TASK TO COMPLETE: A complete, unaltered copy of the listing is needed. Write it out.

EXERCISE INPUTS:
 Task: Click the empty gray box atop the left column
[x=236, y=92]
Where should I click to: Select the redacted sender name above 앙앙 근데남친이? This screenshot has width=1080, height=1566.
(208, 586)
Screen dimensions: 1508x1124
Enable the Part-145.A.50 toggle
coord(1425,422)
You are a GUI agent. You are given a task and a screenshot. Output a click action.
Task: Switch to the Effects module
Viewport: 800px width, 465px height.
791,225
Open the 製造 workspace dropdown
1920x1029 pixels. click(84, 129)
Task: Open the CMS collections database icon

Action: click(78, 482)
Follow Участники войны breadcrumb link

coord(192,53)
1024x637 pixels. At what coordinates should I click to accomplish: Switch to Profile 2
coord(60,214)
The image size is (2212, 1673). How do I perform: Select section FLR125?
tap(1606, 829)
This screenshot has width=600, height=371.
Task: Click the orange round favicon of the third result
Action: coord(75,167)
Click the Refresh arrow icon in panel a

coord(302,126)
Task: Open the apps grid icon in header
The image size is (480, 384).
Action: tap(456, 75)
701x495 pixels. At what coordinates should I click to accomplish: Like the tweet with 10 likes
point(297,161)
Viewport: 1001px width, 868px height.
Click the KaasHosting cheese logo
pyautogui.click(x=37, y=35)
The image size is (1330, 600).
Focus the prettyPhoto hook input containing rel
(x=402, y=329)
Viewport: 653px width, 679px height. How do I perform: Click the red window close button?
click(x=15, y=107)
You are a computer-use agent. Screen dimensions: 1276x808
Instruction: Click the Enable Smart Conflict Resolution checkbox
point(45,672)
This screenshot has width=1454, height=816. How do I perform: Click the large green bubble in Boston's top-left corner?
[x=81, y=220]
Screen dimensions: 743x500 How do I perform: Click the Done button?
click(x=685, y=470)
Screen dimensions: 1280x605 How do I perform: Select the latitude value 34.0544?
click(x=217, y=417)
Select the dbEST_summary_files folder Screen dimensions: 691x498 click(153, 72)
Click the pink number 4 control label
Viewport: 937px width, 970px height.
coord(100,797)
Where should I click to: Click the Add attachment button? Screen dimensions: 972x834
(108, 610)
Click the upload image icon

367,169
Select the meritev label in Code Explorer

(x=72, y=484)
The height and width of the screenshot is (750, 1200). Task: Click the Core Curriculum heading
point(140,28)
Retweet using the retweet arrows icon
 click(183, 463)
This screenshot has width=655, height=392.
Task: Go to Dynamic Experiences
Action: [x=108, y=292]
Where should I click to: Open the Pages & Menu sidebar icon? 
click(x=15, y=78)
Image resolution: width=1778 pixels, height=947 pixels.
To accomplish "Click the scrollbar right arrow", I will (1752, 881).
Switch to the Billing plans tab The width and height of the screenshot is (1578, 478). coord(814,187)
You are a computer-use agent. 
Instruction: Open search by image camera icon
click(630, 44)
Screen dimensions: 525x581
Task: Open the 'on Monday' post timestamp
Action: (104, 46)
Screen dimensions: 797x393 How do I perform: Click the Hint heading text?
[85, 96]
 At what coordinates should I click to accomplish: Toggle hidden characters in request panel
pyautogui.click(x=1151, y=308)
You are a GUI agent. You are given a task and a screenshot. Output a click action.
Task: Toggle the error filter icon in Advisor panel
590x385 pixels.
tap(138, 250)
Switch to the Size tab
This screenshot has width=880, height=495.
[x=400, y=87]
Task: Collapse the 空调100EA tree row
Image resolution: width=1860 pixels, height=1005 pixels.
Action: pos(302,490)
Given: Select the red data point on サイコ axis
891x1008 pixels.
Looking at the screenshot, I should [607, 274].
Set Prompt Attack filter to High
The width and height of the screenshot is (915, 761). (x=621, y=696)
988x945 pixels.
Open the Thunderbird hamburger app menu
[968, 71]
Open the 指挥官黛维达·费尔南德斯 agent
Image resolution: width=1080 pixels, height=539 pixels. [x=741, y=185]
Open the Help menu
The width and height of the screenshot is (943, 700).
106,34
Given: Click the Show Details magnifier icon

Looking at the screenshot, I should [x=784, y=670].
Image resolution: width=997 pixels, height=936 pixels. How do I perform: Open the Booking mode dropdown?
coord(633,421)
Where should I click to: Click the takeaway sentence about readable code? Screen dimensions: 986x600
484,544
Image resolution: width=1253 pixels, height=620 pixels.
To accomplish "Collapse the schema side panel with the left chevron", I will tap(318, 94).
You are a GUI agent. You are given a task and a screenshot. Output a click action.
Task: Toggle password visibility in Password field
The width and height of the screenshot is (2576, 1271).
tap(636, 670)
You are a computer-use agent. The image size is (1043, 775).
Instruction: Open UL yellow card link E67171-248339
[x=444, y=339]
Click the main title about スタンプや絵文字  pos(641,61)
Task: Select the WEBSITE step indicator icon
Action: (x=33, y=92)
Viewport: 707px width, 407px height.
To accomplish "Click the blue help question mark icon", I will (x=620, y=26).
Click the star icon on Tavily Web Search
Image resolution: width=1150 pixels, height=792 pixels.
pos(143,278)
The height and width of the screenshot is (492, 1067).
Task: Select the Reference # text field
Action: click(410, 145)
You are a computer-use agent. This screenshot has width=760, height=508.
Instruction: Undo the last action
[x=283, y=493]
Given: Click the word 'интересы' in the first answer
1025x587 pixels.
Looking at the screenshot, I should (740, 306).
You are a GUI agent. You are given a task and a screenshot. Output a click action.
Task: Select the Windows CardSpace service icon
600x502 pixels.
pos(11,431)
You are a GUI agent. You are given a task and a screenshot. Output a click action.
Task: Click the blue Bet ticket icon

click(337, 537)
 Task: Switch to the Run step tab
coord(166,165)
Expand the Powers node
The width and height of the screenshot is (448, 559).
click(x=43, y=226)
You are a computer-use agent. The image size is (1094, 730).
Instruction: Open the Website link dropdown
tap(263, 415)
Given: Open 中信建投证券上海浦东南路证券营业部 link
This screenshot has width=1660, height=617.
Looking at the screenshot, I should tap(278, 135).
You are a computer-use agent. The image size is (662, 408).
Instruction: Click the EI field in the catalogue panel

PROBLEM SOLUTION:
 Task: Click the empty gray box atop the left column
[x=236, y=92]
Where should I click to: Select the redacted sender name above 앙앙 근데남친이? This screenshot has width=1080, height=1566.
(208, 586)
Screen dimensions: 1508x1124
Enable the Part-145.A.50 toggle
coord(1425,422)
You are a GUI agent. You are given a task and a screenshot. Output a click action.
Task: Switch to the Effects module
Viewport: 800px width, 465px height.
791,225
Open the 製造 workspace dropdown
1920x1029 pixels. click(84, 129)
Task: Open the CMS collections database icon

Action: click(78, 482)
Follow Участники войны breadcrumb link

coord(192,53)
1024x637 pixels. At what coordinates should I click to accomplish: Switch to Profile 2
coord(60,214)
The image size is (2212, 1673). How do I perform: Select section FLR125?
tap(1606, 829)
This screenshot has width=600, height=371.
Task: Click the orange round favicon of the third result
Action: coord(75,167)
Click the Refresh arrow icon in panel a

coord(302,126)
Task: Open the apps grid icon in header
The image size is (480, 384).
Action: tap(456, 75)
701x495 pixels. At what coordinates should I click to accomplish: Like the tweet with 10 likes
point(297,161)
Viewport: 1001px width, 868px height.
Click the KaasHosting cheese logo
pyautogui.click(x=37, y=35)
The image size is (1330, 600).
Focus the prettyPhoto hook input containing rel
(x=402, y=329)
Viewport: 653px width, 679px height. How do I perform: Click the red window close button?
click(x=15, y=107)
You are a computer-use agent. Screen dimensions: 1276x808
Instruction: Click the Enable Smart Conflict Resolution checkbox
point(45,672)
This screenshot has width=1454, height=816. How do I perform: Click the large green bubble in Boston's top-left corner?
[x=81, y=220]
Screen dimensions: 743x500 How do I perform: Click the Done button?
click(x=685, y=470)
Screen dimensions: 1280x605 How do I perform: Select the latitude value 34.0544?
click(x=217, y=417)
Select the dbEST_summary_files folder Screen dimensions: 691x498 click(153, 72)
Click the pink number 4 control label
Viewport: 937px width, 970px height.
coord(100,797)
Where should I click to: Click the Add attachment button? Screen dimensions: 972x834
(108, 610)
Click the upload image icon

367,169
Select the meritev label in Code Explorer

(x=72, y=484)
The height and width of the screenshot is (750, 1200). Task: Click the Core Curriculum heading
point(140,28)
Retweet using the retweet arrows icon
 click(183, 463)
This screenshot has width=655, height=392.
Task: Go to Dynamic Experiences
Action: [x=108, y=292]
Where should I click to: Open the Pages & Menu sidebar icon? 
click(x=15, y=78)
Image resolution: width=1778 pixels, height=947 pixels.
To accomplish "Click the scrollbar right arrow", I will (1752, 881).
Switch to the Billing plans tab The width and height of the screenshot is (1578, 478). coord(814,187)
You are a computer-use agent. 
Instruction: Open search by image camera icon
click(630, 44)
Screen dimensions: 525x581
Task: Open the 'on Monday' post timestamp
Action: (104, 46)
Screen dimensions: 797x393 How do I perform: Click the Hint heading text?
[85, 96]
 At what coordinates should I click to accomplish: Toggle hidden characters in request panel
pyautogui.click(x=1151, y=308)
You are a GUI agent. You are given a task and a screenshot. Output a click action.
Task: Toggle the error filter icon in Advisor panel
590x385 pixels.
tap(138, 250)
Switch to the Size tab
This screenshot has width=880, height=495.
[x=400, y=87]
Task: Collapse the 空调100EA tree row
Image resolution: width=1860 pixels, height=1005 pixels.
Action: pos(302,490)
Given: Select the red data point on サイコ axis
891x1008 pixels.
Looking at the screenshot, I should [607, 274].
Set Prompt Attack filter to High
The width and height of the screenshot is (915, 761). (x=621, y=696)
988x945 pixels.
Open the Thunderbird hamburger app menu
[968, 71]
Open the 指挥官黛维达·费尔南德斯 agent
Image resolution: width=1080 pixels, height=539 pixels. [x=741, y=185]
Open the Help menu
The width and height of the screenshot is (943, 700).
106,34
Given: Click the Show Details magnifier icon

Looking at the screenshot, I should [x=784, y=670].
Image resolution: width=997 pixels, height=936 pixels. How do I perform: Open the Booking mode dropdown?
coord(633,421)
Where should I click to: Click the takeaway sentence about readable code? Screen dimensions: 986x600
484,544
Image resolution: width=1253 pixels, height=620 pixels.
To accomplish "Collapse the schema side panel with the left chevron", I will tap(318, 94).
You are a GUI agent. You are given a task and a screenshot. Output a click action.
Task: Toggle password visibility in Password field
The width and height of the screenshot is (2576, 1271).
tap(636, 670)
You are a computer-use agent. The image size is (1043, 775).
Instruction: Open UL yellow card link E67171-248339
[x=444, y=339]
Click the main title about スタンプや絵文字  pos(641,61)
Task: Select the WEBSITE step indicator icon
Action: (x=33, y=92)
Viewport: 707px width, 407px height.
To accomplish "Click the blue help question mark icon", I will (x=620, y=26).
Click the star icon on Tavily Web Search
Image resolution: width=1150 pixels, height=792 pixels.
pos(143,278)
The height and width of the screenshot is (492, 1067).
Task: Select the Reference # text field
Action: click(410, 145)
You are a computer-use agent. This screenshot has width=760, height=508.
Instruction: Undo the last action
[x=283, y=493]
Given: Click the word 'интересы' in the first answer
1025x587 pixels.
Looking at the screenshot, I should (740, 306).
You are a GUI agent. You are given a task and a screenshot. Output a click action.
Task: Select the Windows CardSpace service icon
600x502 pixels.
pos(11,431)
You are a GUI agent. You are given a task and a screenshot. Output a click action.
Task: Click the blue Bet ticket icon

click(337, 537)
 Task: Switch to the Run step tab
coord(166,165)
Expand the Powers node
The width and height of the screenshot is (448, 559).
click(x=43, y=226)
You are a computer-use agent. The image size is (1094, 730).
Instruction: Open the Website link dropdown
tap(263, 415)
Given: Open 中信建投证券上海浦东南路证券营业部 link
This screenshot has width=1660, height=617.
Looking at the screenshot, I should tap(278, 135).
You are a computer-use agent. The image size is (662, 408).
Instruction: Click the EI field in the catalogue panel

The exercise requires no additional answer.